Data for processing |
====================
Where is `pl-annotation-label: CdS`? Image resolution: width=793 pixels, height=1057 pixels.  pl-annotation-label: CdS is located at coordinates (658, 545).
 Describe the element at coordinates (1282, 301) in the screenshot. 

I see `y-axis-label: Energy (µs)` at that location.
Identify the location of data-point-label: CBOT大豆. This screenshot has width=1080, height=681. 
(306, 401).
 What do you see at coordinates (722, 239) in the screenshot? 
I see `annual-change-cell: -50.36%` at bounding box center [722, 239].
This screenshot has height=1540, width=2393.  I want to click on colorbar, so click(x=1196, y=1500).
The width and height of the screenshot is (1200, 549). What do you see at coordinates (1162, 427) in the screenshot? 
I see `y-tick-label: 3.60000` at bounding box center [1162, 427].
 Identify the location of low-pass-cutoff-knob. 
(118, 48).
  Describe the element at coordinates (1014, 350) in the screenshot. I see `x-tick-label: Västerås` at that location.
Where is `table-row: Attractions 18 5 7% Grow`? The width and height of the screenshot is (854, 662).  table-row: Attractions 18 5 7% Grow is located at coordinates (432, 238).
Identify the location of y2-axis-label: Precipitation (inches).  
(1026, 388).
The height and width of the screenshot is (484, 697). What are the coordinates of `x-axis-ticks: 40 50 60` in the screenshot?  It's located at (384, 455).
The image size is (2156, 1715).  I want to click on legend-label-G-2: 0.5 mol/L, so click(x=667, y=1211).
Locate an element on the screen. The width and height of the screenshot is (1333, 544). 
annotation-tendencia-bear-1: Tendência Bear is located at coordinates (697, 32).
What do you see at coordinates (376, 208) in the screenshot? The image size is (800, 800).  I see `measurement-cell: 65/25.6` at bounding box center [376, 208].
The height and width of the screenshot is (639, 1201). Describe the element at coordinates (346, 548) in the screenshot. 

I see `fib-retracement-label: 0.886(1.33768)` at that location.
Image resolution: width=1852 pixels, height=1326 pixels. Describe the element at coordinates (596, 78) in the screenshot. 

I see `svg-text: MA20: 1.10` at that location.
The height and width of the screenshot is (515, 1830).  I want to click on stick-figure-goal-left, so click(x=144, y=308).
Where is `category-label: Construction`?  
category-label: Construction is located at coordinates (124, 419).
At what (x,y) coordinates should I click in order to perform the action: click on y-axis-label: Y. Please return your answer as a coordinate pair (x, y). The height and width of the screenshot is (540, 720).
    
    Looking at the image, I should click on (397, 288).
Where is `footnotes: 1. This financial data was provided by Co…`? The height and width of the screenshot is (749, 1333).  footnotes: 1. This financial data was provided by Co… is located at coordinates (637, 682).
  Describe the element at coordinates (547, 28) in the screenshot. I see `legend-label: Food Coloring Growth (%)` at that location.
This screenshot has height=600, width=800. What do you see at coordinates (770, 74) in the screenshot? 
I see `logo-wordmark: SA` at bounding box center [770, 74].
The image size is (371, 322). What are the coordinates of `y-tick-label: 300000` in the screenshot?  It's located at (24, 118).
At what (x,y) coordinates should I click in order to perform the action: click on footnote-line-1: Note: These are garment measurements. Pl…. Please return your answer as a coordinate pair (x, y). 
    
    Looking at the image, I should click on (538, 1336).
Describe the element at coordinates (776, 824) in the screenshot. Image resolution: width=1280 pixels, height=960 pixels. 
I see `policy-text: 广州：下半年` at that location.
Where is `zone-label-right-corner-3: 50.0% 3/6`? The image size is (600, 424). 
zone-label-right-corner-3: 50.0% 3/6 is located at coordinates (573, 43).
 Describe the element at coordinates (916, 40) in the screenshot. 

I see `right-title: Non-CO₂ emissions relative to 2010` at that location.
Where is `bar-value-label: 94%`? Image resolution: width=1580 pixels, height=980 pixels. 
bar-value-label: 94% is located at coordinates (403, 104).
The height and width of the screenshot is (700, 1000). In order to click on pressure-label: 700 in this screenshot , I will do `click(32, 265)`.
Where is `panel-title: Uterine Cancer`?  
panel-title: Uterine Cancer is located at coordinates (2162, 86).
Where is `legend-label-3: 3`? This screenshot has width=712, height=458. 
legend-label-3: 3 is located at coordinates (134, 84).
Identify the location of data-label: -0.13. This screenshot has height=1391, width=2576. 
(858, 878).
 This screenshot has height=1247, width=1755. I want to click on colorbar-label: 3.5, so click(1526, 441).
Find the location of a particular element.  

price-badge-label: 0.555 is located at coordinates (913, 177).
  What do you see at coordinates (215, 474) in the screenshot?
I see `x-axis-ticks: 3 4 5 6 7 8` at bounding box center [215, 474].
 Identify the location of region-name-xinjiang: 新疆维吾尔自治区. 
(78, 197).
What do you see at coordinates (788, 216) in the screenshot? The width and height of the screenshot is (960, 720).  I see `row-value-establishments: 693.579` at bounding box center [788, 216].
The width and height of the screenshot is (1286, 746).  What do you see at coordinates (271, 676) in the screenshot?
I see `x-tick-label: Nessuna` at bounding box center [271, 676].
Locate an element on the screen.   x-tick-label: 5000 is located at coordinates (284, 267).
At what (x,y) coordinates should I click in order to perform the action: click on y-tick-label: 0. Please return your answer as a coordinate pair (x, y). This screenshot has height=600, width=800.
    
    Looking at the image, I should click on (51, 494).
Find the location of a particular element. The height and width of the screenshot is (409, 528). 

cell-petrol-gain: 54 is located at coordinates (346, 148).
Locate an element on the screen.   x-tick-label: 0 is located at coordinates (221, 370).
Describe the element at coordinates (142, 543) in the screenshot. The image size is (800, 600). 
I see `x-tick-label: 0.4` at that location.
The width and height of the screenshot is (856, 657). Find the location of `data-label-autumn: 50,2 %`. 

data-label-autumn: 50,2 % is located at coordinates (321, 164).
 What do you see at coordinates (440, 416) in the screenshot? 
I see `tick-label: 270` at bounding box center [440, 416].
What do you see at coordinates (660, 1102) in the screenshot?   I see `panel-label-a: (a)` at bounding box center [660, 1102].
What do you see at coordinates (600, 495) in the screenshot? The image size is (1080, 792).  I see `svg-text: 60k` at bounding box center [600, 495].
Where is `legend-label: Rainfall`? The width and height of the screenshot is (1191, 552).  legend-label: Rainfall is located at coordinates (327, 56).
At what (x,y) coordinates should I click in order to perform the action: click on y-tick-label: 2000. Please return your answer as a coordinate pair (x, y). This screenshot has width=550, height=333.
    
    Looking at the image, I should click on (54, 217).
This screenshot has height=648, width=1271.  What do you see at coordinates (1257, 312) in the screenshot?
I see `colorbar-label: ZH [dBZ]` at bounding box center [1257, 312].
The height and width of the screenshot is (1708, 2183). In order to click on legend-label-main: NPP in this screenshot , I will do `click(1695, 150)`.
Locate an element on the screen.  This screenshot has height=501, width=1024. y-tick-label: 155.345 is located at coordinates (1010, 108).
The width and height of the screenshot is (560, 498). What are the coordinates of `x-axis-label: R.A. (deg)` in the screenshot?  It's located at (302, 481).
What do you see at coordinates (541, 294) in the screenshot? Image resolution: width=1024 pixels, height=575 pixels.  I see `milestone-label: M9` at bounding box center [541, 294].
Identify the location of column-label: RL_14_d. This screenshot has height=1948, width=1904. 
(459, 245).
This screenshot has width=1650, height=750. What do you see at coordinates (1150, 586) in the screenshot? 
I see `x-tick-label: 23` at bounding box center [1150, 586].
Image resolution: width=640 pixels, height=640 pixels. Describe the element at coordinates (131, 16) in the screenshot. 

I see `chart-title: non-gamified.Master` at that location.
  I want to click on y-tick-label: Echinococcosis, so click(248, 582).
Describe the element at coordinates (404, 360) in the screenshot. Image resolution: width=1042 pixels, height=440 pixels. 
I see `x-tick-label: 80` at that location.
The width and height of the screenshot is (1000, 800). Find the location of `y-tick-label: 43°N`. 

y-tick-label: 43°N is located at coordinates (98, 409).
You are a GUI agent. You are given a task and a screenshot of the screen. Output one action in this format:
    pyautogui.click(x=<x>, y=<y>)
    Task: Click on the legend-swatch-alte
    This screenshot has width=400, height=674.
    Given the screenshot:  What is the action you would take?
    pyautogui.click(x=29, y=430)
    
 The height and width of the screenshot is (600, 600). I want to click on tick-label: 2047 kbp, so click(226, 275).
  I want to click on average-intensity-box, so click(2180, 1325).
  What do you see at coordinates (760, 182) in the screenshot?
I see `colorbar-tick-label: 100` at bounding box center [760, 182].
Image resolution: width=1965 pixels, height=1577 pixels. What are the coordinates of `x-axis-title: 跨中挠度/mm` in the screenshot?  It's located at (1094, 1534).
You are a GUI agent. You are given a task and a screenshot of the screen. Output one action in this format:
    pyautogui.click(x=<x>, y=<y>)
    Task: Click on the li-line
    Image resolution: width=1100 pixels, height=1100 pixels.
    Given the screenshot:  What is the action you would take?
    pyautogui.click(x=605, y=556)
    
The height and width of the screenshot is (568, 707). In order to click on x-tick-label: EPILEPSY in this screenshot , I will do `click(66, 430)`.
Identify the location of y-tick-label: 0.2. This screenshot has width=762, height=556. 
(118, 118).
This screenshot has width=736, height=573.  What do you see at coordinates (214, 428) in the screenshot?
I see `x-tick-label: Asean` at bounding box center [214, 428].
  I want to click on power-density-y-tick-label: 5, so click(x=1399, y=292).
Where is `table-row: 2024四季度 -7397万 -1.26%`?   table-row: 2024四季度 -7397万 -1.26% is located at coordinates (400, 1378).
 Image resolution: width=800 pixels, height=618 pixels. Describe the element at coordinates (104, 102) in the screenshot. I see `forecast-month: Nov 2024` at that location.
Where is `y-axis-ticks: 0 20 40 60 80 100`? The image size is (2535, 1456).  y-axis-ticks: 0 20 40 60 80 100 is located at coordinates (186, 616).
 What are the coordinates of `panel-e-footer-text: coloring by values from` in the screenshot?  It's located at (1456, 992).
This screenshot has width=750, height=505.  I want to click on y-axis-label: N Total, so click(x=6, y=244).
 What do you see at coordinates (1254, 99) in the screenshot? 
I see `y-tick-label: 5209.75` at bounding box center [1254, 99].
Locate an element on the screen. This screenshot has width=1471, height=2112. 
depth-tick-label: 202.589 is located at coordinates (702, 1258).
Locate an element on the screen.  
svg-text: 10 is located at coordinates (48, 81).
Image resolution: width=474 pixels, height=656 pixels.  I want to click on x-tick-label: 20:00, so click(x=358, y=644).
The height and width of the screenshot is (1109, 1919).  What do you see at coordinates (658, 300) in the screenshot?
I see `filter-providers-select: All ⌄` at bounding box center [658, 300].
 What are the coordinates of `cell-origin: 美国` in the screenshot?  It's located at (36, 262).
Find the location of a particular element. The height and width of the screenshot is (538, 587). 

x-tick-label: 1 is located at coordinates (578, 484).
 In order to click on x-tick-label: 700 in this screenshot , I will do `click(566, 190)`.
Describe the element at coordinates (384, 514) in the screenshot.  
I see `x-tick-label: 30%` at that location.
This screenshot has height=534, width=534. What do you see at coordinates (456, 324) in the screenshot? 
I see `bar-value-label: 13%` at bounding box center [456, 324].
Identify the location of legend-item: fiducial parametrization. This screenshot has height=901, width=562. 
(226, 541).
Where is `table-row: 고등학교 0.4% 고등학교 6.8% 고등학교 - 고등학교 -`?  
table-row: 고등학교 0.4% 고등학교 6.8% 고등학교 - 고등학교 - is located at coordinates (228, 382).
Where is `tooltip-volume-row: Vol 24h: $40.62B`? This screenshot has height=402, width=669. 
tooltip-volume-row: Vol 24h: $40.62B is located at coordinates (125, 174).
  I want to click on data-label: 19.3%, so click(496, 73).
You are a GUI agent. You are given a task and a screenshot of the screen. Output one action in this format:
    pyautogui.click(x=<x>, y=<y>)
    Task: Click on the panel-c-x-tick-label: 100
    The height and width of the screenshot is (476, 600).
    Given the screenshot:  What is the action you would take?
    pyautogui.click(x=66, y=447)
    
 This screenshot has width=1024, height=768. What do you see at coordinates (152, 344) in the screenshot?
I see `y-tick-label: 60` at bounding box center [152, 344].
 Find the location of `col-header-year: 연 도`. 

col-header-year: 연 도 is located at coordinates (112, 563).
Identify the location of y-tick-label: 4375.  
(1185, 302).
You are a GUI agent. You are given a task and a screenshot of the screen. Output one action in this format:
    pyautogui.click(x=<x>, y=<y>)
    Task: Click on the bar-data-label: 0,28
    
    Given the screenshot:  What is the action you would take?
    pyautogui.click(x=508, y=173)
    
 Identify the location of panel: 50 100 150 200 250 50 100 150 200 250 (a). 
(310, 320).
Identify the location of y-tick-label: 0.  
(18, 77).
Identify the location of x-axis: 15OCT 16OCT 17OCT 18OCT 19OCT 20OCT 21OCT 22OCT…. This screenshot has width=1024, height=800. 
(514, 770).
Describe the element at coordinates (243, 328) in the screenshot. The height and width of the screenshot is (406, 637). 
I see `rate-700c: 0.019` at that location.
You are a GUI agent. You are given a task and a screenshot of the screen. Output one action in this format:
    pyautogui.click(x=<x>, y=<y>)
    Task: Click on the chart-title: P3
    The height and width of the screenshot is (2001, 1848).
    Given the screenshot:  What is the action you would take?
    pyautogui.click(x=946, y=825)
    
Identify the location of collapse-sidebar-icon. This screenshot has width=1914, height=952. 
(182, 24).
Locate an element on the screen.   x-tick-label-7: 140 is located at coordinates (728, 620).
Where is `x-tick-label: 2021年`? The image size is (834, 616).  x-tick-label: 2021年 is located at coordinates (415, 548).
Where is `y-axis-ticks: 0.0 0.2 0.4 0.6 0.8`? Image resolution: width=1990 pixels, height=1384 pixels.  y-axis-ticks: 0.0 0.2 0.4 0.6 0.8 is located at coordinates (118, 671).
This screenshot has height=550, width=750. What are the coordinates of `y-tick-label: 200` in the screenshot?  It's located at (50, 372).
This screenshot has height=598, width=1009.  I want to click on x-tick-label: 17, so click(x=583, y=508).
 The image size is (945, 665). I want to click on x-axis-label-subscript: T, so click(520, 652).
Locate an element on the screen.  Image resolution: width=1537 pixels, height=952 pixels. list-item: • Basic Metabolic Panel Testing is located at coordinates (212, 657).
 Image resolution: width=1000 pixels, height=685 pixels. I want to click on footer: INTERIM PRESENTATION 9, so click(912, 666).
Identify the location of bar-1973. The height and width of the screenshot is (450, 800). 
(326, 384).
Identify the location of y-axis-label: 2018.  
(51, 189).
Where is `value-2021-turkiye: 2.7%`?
====================
Assignment | Can you format the part of the data that opens with the line containing "has width=712, height=458." and closes with the line containing "data-label-autumn: 50,2 % is" as a JSON list of strings, one string per line, with blank lines omitted?

Written answer |
[
  "Where is `legend-label-3: 3`? This screenshot has width=712, height=458. ",
  "legend-label-3: 3 is located at coordinates (134, 84).",
  "Identify the location of data-label: -0.13. This screenshot has height=1391, width=2576. ",
  "(858, 878).",
  " This screenshot has height=1247, width=1755. I want to click on colorbar-label: 3.5, so click(1526, 441).",
  "Find the location of a particular element.  ",
  "price-badge-label: 0.555 is located at coordinates (913, 177).",
  "  What do you see at coordinates (215, 474) in the screenshot?",
  "I see `x-axis-ticks: 3 4 5 6 7 8` at bounding box center [215, 474].",
  " Identify the location of region-name-xinjiang: 新疆维吾尔自治区. ",
  "(78, 197).",
  "What do you see at coordinates (788, 216) in the screenshot? The width and height of the screenshot is (960, 720).  I see `row-value-establishments: 693.579` at bounding box center [788, 216].",
  "The width and height of the screenshot is (1286, 746).  What do you see at coordinates (271, 676) in the screenshot?",
  "I see `x-tick-label: Nessuna` at bounding box center [271, 676].",
  "Locate an element on the screen.   x-tick-label: 5000 is located at coordinates (284, 267).",
  "At what (x,y) coordinates should I click in order to perform the action: click on y-tick-label: 0. Please return your answer as a coordinate pair (x, y). This screenshot has height=600, width=800.",
  "    Looking at the image, I should click on (51, 494).",
  "Find the location of a particular element. The height and width of the screenshot is (409, 528). ",
  "cell-petrol-gain: 54 is located at coordinates (346, 148).",
  "Locate an element on the screen.   x-tick-label: 0 is located at coordinates (221, 370).",
  "Describe the element at coordinates (142, 543) in the screenshot. The image size is (800, 600). ",
  "I see `x-tick-label: 0.4` at that location.",
  "The width and height of the screenshot is (856, 657). Find the location of `data-label-autumn: 50,2 %`. ",
  "data-label-autumn: 50,2 % is located at coordinates (321, 164)."
]